## [AIM OF THE EXERCISE]
Output every line of the items below as a Markdown table with the columns "No." and "Line", numbering the rows in order and leaving out blank lines.

(Records from a data source)

· · · · ·

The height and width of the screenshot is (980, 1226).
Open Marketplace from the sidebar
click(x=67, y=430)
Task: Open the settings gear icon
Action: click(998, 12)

· · · · ·

## [ANSWER TO THIS EXERCISE]
| No. | Line |
|---|---|
| 1 | The height and width of the screenshot is (980, 1226). |
| 2 | Open Marketplace from the sidebar |
| 3 | click(x=67, y=430) |
| 4 | Task: Open the settings gear icon |
| 5 | Action: click(998, 12) |